Elle a regardé le rouleau de film étirable, puis mes plats, puis moi. Et elle l’a reposé sans un mot. Ce geste, presque insignifiant en apparence, a suffi à ébranler une routine installée depuis dix ans dans la cuisine familiale. Ce genre de petit moment du quotidien, où l’on croit transmettre une habitude et où l’on se retrouve finalement à la remettre en question soi-même, arrive plus souvent qu’on ne le pense. Surtout en cette rentrée où beaucoup cherchent à alléger leur consommation de plastique sans bouleverser tout leur mode de vie.

Le réflexe qui dure depuis dix ans sans qu’on y pense

Tirer un morceau de film plastique pour recouvrir un reste de gratin ou protéger un saladier, c’est un geste tellement automatique qu’il en devient invisible. On ne se pose plus la question, on répète simplement ce que l’on a toujours fait, souvent depuis l’enfance ou depuis qu’on a emménagé seul. Pourtant, ce petit rouleau discret cache une réalité bien plus lourde qu’il n’y paraît. Un foyer utilise en moyenne plusieurs dizaines de mètres de film étirable par an, une quantité qui finit systématiquement à la poubelle après un usage unique. Rapporté sur une décennie, cela représente des centaines de mètres de plastique jetés, sans compter le budget que cela représente au fil des années. Ce genre d’habitude, ancrée dans le quotidien, échappe justement à toute remise en question parce qu’elle semble trop banale pour être questionnée.

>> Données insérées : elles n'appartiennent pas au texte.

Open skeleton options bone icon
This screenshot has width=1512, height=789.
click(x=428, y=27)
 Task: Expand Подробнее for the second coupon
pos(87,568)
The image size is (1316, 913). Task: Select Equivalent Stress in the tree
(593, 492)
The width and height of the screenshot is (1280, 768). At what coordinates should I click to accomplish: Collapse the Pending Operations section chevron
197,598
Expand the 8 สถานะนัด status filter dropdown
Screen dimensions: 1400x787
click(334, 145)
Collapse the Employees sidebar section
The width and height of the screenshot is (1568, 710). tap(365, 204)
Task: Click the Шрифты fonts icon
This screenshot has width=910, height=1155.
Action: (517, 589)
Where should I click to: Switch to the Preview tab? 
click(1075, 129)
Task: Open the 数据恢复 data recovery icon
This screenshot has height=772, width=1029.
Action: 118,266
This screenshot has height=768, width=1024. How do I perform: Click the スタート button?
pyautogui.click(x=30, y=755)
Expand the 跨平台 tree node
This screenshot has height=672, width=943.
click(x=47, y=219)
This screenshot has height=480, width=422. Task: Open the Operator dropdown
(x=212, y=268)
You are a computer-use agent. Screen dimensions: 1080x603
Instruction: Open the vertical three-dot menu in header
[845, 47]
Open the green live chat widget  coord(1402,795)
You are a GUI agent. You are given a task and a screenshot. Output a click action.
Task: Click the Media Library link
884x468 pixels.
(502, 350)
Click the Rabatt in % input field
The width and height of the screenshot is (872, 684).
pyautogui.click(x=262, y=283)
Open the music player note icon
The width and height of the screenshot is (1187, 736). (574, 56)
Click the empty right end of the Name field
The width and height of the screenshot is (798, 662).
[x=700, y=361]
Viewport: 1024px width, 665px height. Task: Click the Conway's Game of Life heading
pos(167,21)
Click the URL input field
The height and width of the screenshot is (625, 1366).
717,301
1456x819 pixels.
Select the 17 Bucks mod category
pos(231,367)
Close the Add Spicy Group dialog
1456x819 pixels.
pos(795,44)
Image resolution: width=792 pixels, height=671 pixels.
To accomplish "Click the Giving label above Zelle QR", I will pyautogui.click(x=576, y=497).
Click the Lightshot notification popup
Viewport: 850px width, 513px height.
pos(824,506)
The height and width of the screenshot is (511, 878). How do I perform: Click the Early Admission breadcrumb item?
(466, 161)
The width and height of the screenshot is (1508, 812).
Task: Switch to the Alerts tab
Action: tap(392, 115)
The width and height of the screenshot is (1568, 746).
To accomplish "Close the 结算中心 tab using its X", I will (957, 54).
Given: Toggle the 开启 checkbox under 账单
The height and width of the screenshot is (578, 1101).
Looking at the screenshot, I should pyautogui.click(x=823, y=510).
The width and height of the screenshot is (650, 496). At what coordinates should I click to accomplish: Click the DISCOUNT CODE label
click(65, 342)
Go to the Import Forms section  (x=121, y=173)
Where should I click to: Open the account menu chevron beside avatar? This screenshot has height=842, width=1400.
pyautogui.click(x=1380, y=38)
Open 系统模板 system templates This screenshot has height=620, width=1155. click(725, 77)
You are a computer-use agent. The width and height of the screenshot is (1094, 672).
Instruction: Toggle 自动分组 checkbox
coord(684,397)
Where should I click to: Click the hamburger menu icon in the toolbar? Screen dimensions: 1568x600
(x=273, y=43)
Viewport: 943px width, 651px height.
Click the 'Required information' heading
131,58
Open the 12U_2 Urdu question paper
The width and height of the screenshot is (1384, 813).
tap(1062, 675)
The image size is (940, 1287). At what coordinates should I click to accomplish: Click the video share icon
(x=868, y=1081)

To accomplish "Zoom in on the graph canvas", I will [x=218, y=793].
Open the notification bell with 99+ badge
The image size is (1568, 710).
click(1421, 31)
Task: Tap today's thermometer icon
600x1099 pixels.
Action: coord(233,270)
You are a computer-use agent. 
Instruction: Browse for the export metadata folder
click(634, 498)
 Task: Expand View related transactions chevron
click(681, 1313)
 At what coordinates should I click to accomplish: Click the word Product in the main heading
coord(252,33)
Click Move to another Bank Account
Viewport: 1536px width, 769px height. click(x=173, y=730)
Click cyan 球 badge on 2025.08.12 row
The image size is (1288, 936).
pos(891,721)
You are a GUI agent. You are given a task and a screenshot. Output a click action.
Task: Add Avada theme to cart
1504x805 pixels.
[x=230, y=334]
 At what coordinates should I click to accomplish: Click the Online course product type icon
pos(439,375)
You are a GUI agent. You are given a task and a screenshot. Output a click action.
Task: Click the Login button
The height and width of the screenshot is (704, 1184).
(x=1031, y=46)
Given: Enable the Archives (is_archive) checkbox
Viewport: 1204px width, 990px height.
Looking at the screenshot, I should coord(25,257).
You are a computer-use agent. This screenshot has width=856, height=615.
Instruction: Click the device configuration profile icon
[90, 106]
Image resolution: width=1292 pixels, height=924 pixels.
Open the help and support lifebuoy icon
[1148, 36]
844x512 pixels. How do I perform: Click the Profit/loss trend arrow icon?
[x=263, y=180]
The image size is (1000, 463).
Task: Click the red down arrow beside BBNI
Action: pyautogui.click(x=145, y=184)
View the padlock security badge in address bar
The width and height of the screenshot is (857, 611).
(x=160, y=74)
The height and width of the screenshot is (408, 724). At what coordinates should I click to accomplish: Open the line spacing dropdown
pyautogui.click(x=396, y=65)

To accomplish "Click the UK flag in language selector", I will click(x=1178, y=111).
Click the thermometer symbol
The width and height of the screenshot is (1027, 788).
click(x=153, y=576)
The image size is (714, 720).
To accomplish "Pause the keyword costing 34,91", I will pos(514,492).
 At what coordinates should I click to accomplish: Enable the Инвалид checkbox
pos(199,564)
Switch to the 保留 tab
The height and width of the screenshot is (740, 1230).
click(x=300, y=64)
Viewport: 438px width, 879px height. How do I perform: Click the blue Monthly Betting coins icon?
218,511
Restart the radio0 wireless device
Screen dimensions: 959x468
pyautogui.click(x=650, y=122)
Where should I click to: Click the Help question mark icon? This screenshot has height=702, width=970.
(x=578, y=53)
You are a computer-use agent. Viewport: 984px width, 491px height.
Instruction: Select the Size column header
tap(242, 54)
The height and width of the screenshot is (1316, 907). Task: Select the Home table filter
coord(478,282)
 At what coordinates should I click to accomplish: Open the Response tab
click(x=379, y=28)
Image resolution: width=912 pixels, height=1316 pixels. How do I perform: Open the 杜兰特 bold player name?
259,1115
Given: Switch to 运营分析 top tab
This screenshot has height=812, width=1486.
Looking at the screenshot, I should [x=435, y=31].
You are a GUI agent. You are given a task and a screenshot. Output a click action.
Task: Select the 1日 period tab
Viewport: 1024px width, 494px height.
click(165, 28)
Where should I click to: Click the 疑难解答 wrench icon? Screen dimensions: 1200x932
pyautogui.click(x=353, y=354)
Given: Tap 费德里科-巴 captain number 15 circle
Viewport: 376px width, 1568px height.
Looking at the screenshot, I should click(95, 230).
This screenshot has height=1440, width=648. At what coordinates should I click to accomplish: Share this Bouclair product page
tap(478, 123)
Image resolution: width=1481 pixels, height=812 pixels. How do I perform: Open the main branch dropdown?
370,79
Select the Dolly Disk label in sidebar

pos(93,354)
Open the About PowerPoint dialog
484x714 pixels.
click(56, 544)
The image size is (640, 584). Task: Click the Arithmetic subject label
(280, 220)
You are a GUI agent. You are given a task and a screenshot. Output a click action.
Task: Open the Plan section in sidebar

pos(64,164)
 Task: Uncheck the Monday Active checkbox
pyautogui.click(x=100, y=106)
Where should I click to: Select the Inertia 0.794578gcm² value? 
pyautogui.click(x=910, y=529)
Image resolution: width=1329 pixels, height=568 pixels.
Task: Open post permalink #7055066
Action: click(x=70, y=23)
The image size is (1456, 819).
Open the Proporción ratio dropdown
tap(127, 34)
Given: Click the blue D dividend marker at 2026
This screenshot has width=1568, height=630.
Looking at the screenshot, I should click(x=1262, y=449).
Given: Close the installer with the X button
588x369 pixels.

Le silence de ma fille qui a tout remis en question

Ce jour-là, la scène s’est jouée en quelques secondes à peine. Le rouleau tendu, un regard hésitant, puis ce geste de le reposer sur le plan de travail sans explication. Pas de leçon de morale, pas de grand discours sur l’écologie : juste un silence qui en disait long. Ce non-geste, presque anodin, a suffi à faire vaciller une certitude bien ancrée depuis des années. Et si cette solution utilisée machinalement, soir après soir, n’était plus vraiment adaptée à ce que l’on cherche aujourd’hui ? La nouvelle génération, souvent plus sensibilisée aux questions de déchets et de plastique, porte parfois un regard neuf sur des habitudes que l’on croyait immuables. Ce moment a agi comme un déclic, une invitation à observer sa propre cuisine avec un peu plus de recul, et à se demander pourquoi on continue certains gestes sans même y réfléchir.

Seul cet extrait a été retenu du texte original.